### What the task asks
Go through the material below and copy each line where the word "resolution" appears.
** Opening Supplied data block **
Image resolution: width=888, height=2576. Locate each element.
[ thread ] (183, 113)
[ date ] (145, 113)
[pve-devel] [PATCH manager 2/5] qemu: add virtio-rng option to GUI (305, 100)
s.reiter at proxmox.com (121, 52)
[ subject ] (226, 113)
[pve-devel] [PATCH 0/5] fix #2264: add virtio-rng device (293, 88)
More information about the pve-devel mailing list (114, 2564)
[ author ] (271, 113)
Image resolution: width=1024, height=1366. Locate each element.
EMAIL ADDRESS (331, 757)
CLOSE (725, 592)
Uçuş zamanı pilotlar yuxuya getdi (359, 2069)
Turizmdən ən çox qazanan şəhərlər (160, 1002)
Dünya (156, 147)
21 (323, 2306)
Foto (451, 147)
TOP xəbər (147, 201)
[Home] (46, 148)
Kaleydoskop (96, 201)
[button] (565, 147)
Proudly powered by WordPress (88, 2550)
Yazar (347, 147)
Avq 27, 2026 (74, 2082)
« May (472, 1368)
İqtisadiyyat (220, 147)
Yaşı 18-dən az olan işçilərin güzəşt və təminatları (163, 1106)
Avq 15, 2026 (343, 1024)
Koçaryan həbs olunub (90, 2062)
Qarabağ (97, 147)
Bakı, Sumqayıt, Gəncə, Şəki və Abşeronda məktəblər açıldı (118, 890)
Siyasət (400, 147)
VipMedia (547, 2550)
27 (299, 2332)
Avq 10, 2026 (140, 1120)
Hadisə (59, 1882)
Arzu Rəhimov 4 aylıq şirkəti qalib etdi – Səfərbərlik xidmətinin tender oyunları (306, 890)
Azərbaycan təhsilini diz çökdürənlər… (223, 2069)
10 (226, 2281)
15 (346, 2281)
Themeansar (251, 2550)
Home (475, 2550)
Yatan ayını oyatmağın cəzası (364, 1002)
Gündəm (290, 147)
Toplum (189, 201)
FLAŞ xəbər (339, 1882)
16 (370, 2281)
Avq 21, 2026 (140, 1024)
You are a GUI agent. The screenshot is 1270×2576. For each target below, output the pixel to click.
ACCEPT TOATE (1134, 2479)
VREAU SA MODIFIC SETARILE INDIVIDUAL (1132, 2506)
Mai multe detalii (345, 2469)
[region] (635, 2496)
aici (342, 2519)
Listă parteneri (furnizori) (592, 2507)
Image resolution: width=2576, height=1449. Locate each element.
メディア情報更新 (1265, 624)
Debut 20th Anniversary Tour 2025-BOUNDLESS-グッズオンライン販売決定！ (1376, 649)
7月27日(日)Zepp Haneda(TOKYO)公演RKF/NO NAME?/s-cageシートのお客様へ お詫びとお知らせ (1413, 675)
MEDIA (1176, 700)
** Closing Supplied data block **
### Output for this exercise
Image resolution: width=888, height=2576. Locate each element.
Image resolution: width=1024, height=1366. Locate each element.
Image resolution: width=2576, height=1449. Locate each element.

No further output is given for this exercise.